The ad's rudimentary production values I'll generously hope can be ascribed to trying to imitate those grim fear-inducing Ad Council warnings about drunk driving and child abuse and such, popular at the time. Though they more likely were mere amateurism. I was 20, which I hope excuses me from any stench of sexism that lingers around the copy. The year was 1980.

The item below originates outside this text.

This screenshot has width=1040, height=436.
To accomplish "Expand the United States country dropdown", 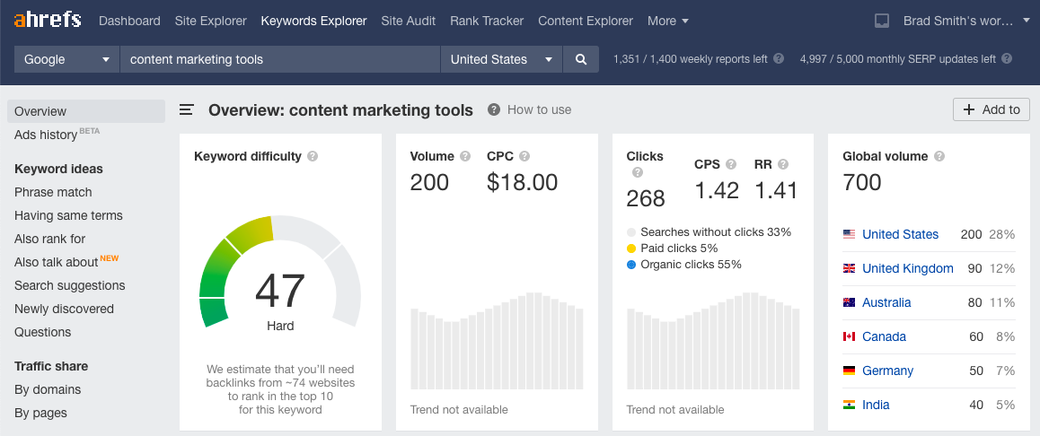I will [501, 59].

None of which would be worth sharing, if reading the Times piece didn't raise a question that it didn't bother to answer: Tab and Diet Coke: what's the difference, if any? "The Straight Dope" addressed the question in 1983, concluding that "For practical purposes the difference between Tab and Diet Coke is that they come in different-colored cans." The Tab can being pink, speaking of sexism, the idea being, I guess, to make the product a siren call to dieting girls, who love pink. Even more noteworthy, the Coca Cola company seems to think that it should be spelled "TaB," as evidenced by this bit of corporate puffery celebrating the beverage's 50th anniversary in 2013. Not happening.